Artikel 11b VO (EU) 2014/833

(1) Jede in Artikel 13 Buchstabe c oder d genannte Person hat das Recht, in Verfahren vor den zuständigen Gerichten eines Mitgliedstaats Schadenersatz, einschließlich Rechtskosten, für direkte oder indirekte Schäden zu verlangen, die ihr oder einer juristischen Person, Organisation oder Einrichtung, die sich im Eigentum oder unter der Kontrolle der Person befindet, auf die in Artikel 13 Buchstabe d Bezug genommenen wird, durch eine der in Artikel 11 Absatz 1 Buchstabe a, b oder c in Bezug genommenen Personen, Organisationen oder Einrichtungen zugefügt wurden, zu deren Gunsten eine Entscheidung gemäß dem Erlass des Präsidenten der Russischen Föderation Nr. 302 vom 25. April 2023 in der geänderten Fassung gemäß dem Bundesgesetz Nr. 470-FZ vom 4. August 2023 in der geänderten Fassung oder nach damit im Zusammenhang stehenden oder gleichwertigen russischen Rechtsvorschriften ergangen ist oder die dafür verantwortlich sind, dass diese Entscheidung ergangen ist, sofern diese Entscheidung nach dem Völkergewohnheitsrecht oder einem bilateralen Investitionsabkommen zwischen dem betreffenden Mitgliedstaat und der Russischen Föderation rechtswidrig ist und sofern die betreffende Person keinen wirksamen Zugang zu den Rechtsbehelfen in dem betreffenden Hoheitsgebiet hat. Schadenersatz kann von den Personen, Organisationen oder Einrichtungen gemäß Artikel 11 Absatz 1 Buchstabe a, b oder c, zu deren Gunsten eine Entscheidung nach den genannten russischen Erlassen oder Rechtsvorschriften ergangen ist oder die dafür verantwortlich sind, oder von Personen, Organisationen oder Einrichtungen, die Eigentümer dieser Organisationen oder Einrichtungen sind oder sie kontrollieren, verlangt werden.

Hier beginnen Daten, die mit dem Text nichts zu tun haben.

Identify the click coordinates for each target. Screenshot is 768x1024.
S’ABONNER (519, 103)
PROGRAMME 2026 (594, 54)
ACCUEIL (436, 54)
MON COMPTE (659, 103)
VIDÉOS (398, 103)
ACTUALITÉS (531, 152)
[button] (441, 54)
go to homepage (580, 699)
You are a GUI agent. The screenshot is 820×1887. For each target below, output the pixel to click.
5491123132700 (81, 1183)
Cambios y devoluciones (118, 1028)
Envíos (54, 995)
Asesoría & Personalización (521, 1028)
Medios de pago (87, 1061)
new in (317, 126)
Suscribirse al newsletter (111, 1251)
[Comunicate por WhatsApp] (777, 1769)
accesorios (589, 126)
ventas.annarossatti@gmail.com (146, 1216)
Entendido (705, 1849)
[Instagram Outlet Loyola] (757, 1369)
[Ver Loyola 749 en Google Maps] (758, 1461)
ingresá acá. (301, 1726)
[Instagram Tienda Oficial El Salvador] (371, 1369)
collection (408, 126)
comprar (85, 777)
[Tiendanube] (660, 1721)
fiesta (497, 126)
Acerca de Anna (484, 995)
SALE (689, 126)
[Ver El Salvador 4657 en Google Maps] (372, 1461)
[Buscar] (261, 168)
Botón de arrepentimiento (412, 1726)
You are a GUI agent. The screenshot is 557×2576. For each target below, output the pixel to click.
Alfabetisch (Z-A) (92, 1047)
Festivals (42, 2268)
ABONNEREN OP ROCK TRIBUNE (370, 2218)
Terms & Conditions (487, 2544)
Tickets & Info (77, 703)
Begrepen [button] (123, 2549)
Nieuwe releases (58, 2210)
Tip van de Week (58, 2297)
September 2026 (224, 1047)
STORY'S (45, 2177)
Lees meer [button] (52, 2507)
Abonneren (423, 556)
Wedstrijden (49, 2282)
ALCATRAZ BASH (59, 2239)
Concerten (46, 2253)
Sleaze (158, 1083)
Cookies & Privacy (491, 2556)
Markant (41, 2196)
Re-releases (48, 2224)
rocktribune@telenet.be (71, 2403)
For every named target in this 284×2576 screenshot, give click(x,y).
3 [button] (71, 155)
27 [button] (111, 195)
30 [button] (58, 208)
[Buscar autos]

(1a) Unbeschadet des Absatzes 1 hat jede Person, auf die in Artikel 13 Buchstabe c oder d Bezug genommen wird, das Recht, in Gerichtsverfahren vor den zuständigen Gerichten eines Mitgliedstaats Schadensersatz, einschließlich Rechtskosten, für direkte oder indirekte Schäden zu verlangen, die ihr oder einer juristischen Person, Organisation oder Einrichtung, die sich im Eigentum oder unter der Kontrolle der Person befindet, auf die in Artikel 13 Buchstabe d Bezug genommenen wird, infolge von in einem anderen Drittland als Russland ergangenen Anordnungen, Beschlüssen, Unterlassungsverfügungen, Urteilen und anderen Gerichts- oder Verwaltungsentscheidungen, die auf die Durchsetzung des Erlasses des Präsidenten der Russischen Föderation Nr. 302 vom 25. April 2023 in der geänderten Fassung, des Bundesgesetzes Nr. 470-FZ vom 4. August 2023 in der geänderten Fassung oder von damit im Zusammenhang stehenden oder gleichwertigen russischen Rechtsvorschriften abzielen, entstanden sind, sofern diese Entscheidung nach dem Völkergewohnheitsrecht oder einem bilateralen Investitionsabkommen zwischen dem betreffenden Mitgliedstaat und dem betreffenden Hoheitsgebiet rechtswidrig ist und sofern die betreffende Person anderweitig keinen wirksamen Zugang zu den Rechtsbehelfen in dem betreffenden Hoheitsgebiet hat. Diese Schäden können von den Personen, Organisationen oder Einrichtungen, die die Durchsetzung von Entscheidungen gemäß Absatz 1 in einem anderen Drittland als Russland anstreben oder dabei mitwirken, oder von Personen, Einrichtungen oder Organisationen, die Eigentümer dieser Einrichtungen oder Organisationen sind oder diese kontrollieren, mit Ausnahme ihrer Rechtsanwälte und von Angehörigen des Justizwesens, geltend gemacht werden.

(2) Die Mitgliedsaaten haften nicht für nach Absatz 1 ergangene gerichtliche Entscheidungen oder für die Vollstreckung solcher Entscheidungen. Die Mitgliedstaaten kommen Urteilen, Schiedssprüchen, Investor-Staat-Schiedssprüchen oder anderen gerichtlichen Entscheidungen, nach denen sie unter Verletzung des vorliegenden Absatzes haftbar gemacht werden, nicht nach.